Records for this exercise section start
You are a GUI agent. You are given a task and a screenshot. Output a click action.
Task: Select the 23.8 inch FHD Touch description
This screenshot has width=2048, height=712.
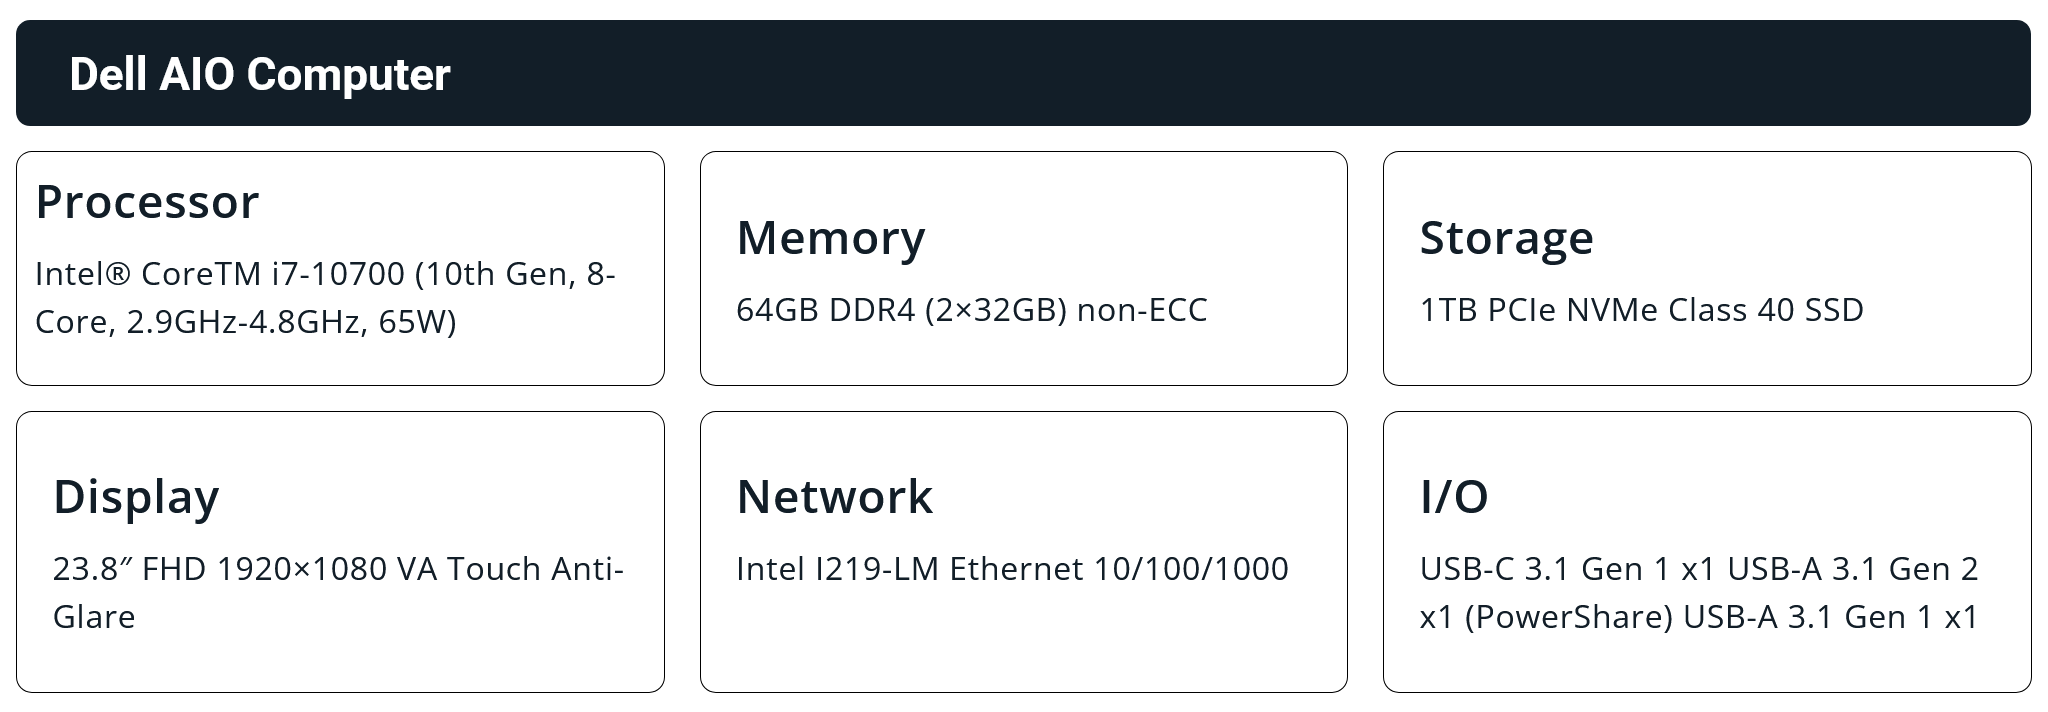pyautogui.click(x=338, y=592)
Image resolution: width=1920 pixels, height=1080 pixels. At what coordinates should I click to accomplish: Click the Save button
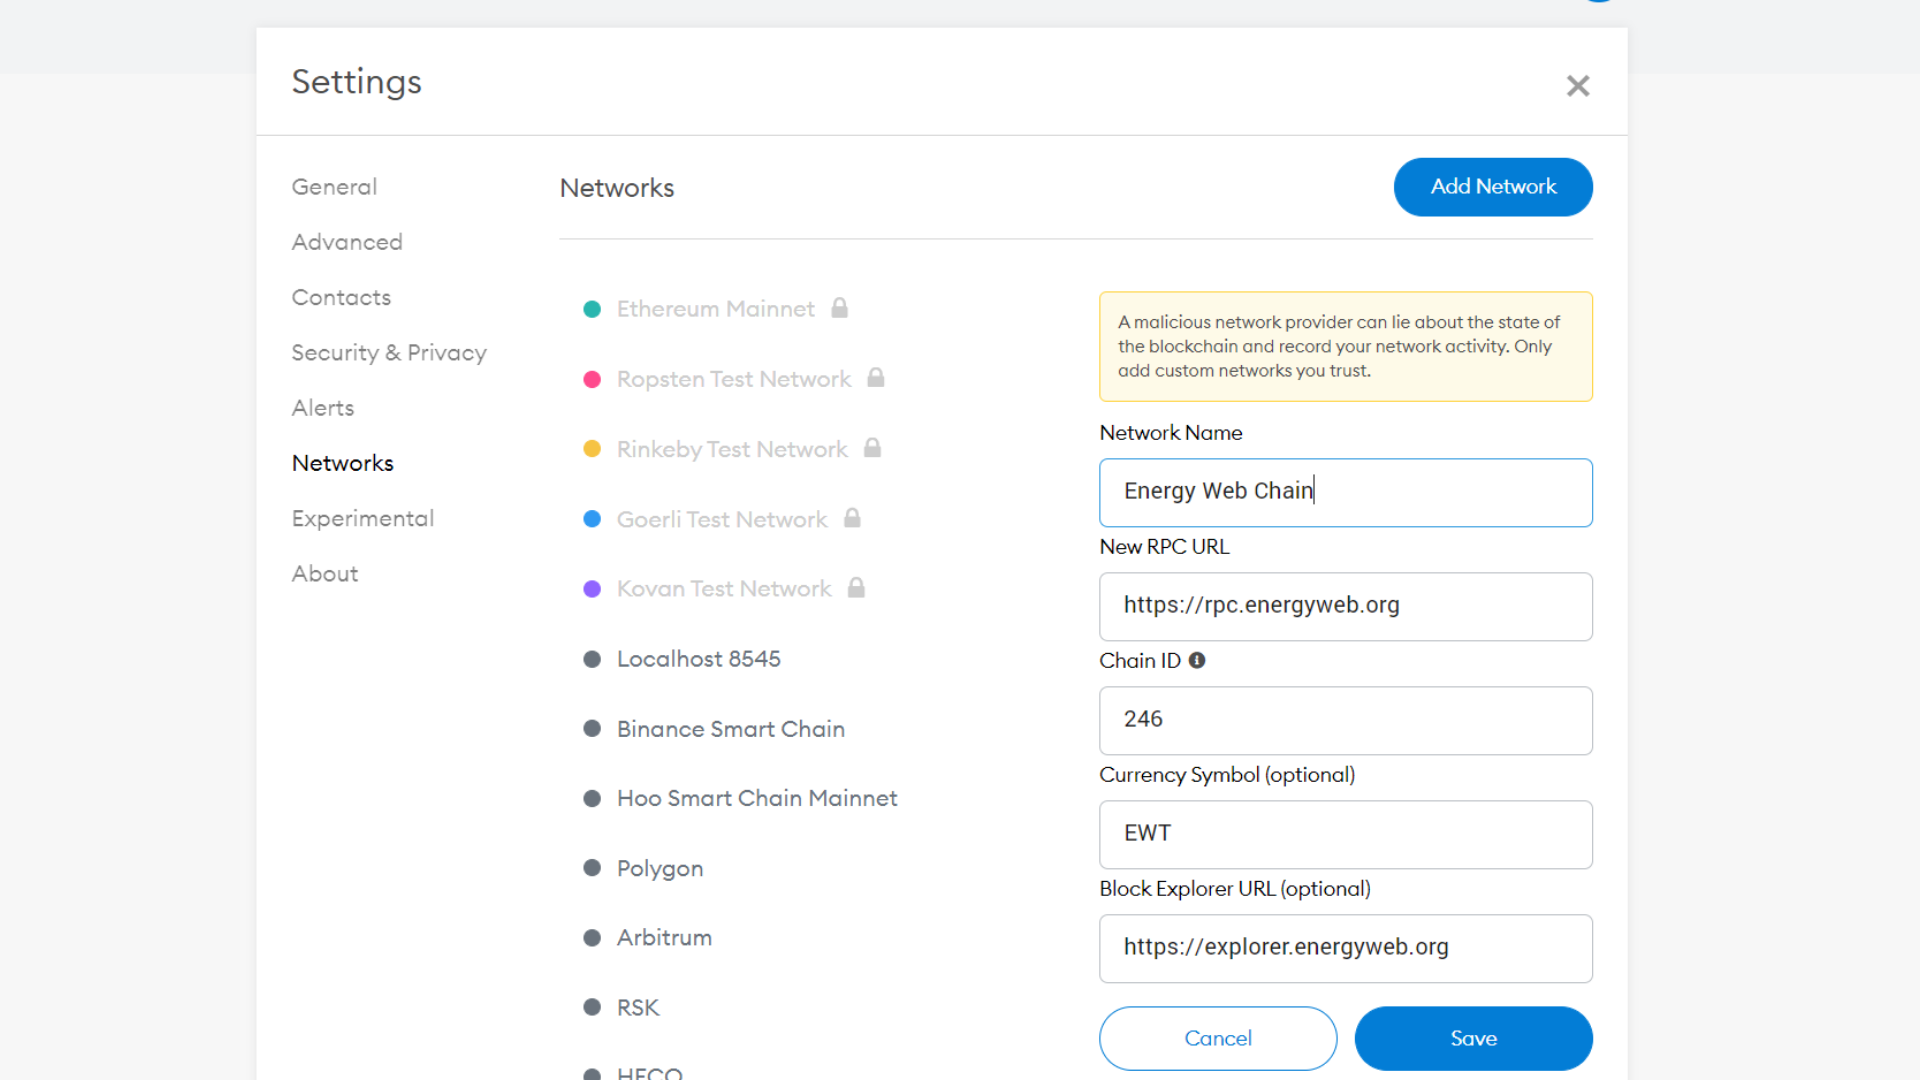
Records for this exercise section end
§ **Problem**
Print the records above word for word, omitting any picture they contain.

§ **Solution**
You are a GUI agent. You are given a task and a screenshot. Output a click action.
Task: Select the 23.8 inch FHD Touch description
This screenshot has width=2048, height=712.
pyautogui.click(x=338, y=592)
Image resolution: width=1920 pixels, height=1080 pixels. At what coordinates should I click to accomplish: Click the Save button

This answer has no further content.